It made just a comfortable crowd in our parlor, with an overflow into Clara's through the folding doors. I don't enjoy teas, and am daily spared them by Mrs. Clemens, but this was a pleasant one. I had only one accident. The old Baronin Langeman is a person I have a strong fondness for, for we violently disagree on some subjects and as violently agree on others-- for instance, she is temperance and I am not: she has religious beliefs and feelings and I have none; (she's a Methodist!) she is a democrat and so am I; she is woman's rights and so am I; she is laborers' rights and approves trades unions and strikes, and that is me. And so on. After she was gone an English lady whom I greatly like, began to talk sharply against her for contributing money, time, labor, and public expression of favor to a strike that is on (for an 11-hour day) in the silk factories of Bohemia--and she caught me unprepared and betrayed me into over-warm argument. I am sorry: for she didn't know anything about the subject, and I did; and one should be gentle with the ignorant, for they are the chosen of God.

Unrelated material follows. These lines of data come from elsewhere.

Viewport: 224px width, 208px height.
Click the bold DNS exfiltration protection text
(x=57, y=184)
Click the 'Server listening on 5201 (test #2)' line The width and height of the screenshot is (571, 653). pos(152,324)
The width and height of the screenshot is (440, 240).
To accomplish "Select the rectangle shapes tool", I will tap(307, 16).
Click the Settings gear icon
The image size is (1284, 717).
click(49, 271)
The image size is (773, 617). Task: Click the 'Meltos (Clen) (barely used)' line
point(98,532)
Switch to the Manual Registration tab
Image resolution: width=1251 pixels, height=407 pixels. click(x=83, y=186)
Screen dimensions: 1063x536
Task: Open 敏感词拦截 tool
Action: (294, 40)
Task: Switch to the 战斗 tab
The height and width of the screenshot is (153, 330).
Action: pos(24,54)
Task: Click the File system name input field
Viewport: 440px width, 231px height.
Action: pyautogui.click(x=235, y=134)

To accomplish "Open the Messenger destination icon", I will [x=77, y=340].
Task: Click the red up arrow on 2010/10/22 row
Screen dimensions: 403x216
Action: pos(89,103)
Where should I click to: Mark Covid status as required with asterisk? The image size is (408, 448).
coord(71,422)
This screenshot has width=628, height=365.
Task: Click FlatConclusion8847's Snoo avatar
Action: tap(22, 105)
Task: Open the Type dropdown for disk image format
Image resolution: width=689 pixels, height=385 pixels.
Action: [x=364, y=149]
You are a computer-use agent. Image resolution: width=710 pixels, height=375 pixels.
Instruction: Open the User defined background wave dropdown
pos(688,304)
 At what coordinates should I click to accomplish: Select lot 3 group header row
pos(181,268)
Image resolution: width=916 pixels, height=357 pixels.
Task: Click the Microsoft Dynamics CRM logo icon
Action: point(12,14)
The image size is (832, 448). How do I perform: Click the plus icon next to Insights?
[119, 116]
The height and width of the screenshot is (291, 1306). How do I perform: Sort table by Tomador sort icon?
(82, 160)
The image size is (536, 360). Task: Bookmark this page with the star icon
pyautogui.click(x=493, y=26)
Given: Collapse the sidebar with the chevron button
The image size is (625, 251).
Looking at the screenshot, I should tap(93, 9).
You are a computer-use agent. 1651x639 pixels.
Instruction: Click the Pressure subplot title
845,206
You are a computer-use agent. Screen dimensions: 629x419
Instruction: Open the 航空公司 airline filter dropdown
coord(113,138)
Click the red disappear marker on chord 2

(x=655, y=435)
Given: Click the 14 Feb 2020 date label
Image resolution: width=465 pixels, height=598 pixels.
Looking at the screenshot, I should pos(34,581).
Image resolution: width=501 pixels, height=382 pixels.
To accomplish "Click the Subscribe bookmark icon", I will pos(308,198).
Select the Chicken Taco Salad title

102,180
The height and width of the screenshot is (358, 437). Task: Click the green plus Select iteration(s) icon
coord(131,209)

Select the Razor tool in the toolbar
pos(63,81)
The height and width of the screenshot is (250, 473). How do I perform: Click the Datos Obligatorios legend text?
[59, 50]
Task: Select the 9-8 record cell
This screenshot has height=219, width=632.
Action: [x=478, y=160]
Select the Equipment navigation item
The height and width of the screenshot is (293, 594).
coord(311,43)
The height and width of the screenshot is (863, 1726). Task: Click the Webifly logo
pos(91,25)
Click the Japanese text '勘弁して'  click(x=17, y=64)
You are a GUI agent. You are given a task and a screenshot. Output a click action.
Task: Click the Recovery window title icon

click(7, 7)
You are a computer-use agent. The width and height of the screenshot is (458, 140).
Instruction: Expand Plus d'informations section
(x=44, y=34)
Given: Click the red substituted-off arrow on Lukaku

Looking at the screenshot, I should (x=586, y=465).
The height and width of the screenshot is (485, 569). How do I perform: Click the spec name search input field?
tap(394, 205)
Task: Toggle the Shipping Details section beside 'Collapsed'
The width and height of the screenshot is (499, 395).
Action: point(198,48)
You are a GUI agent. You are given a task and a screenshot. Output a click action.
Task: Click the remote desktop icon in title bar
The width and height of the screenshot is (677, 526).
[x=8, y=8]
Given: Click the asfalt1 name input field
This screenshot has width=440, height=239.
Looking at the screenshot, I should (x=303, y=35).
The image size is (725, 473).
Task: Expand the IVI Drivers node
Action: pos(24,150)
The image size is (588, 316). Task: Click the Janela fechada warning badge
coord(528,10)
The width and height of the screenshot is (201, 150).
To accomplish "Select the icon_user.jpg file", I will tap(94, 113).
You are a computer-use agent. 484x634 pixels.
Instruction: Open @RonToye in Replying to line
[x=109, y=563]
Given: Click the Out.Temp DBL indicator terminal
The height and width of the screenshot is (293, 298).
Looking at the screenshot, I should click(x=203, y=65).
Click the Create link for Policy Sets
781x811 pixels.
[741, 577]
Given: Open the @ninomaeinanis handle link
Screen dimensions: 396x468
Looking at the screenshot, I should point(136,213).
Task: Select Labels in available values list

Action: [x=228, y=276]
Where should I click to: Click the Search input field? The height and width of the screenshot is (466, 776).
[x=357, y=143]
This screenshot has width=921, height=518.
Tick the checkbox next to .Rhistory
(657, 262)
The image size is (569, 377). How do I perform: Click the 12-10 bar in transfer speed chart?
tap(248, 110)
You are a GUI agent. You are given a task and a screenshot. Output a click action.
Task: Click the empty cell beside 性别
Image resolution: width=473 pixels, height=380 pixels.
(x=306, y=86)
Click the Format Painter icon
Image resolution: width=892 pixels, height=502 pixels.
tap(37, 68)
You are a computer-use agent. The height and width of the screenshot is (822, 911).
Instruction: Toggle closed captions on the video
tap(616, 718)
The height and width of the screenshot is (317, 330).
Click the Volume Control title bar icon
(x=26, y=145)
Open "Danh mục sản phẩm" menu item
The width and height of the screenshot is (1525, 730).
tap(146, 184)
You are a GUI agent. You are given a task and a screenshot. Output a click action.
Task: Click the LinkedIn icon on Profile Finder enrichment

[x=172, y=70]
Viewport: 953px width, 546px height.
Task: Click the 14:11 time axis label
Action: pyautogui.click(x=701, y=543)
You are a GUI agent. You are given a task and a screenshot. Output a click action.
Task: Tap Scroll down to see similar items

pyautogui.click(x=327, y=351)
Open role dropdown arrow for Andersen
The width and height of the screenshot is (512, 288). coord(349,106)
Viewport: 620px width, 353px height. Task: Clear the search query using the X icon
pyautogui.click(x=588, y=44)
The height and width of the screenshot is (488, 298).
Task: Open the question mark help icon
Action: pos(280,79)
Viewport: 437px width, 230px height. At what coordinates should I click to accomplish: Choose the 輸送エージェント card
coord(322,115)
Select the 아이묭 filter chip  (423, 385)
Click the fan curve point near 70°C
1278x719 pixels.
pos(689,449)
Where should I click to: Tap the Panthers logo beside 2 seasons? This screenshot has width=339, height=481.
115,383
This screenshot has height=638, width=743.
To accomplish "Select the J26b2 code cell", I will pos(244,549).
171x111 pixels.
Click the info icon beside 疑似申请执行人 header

(The new Minister is a good man, but out of place. The Sec. of Legation is a good man, but out of place. The Attache is a good man, but out of place. Our government for displacement beats the new White Star ship; and her possible is 17,200 tons.)

May 13, 4 p. m. A beautiful English girl and her handsome English husband came up and spent the evening, and she certainly is a bird. English parents--she was born and reared in Roumania and couldn't talk English till she was 8 or 10. She came up clothed like the sunset, and was a delight to look at. (Roumanian costume.).....

Twenty-four young people have gone out to the Semmering to-day (and to- morrow) and Mrs. Clemens and an English lady and old Leschetitzky and his wife have gone to chaperon them. They gave me a chance to go, but there are no snow mountains that I want to look at. Three hours out, three hours back, and sit up all night watching the young people dance; yelling conversationally and being yelled at, conversationally, by new acquaintances, through the deafening music, about how I like Vienna, and if it's my first visit, and how long we expect to stay, and did I see the foot-washing, and am I writing a book about Vienna, and so on. The terms seemed too severe. Snow mountains are too dear at the price ....

For several years I have been intending to stop writing for print as soon as I could afford it. At last I can afford it, and have put the pot- boiler pen away. What I have been wanting is a chance to write a book without reserves--a book which should take account of no one's feelings, and no one's prejudices, opinions, beliefs, hopes, illusions, delusions; a book which should say my say, right out of my heart, in the plainest language and without a limitation of any sort. I judged that that would be an unimaginable luxury, heaven on earth.

It is under way, now, and it is a luxury! an intellectual drunk: Twice I didn't start it right; and got pretty far in, both times, before I found it out. But I am sure it is started right this time. It is in tale- form. I believe I can make it tell what I think of Man, and how he is constructed, and what a shabby poor ridiculous thing he is, and how mistaken he is in his estimate of his character and powers and qualities and his place among the animals.

So far, I think I am succeeding. I let the madam into the secret day before yesterday, and locked the doors and read to her the opening chapters. She said--

"It is perfectly horrible--and perfectly beautiful!"

"Within the due limits of modesty, that is what I think."

I hope it will take me a year or two to write it, and that it will turn out to be the right vessel to contain all the abuse I am planning to dump into it. Yours ever MARK.

The story mentioned in the foregoing, in which Mark Twain was to give his opinion of man, was The Mysterious Stranger.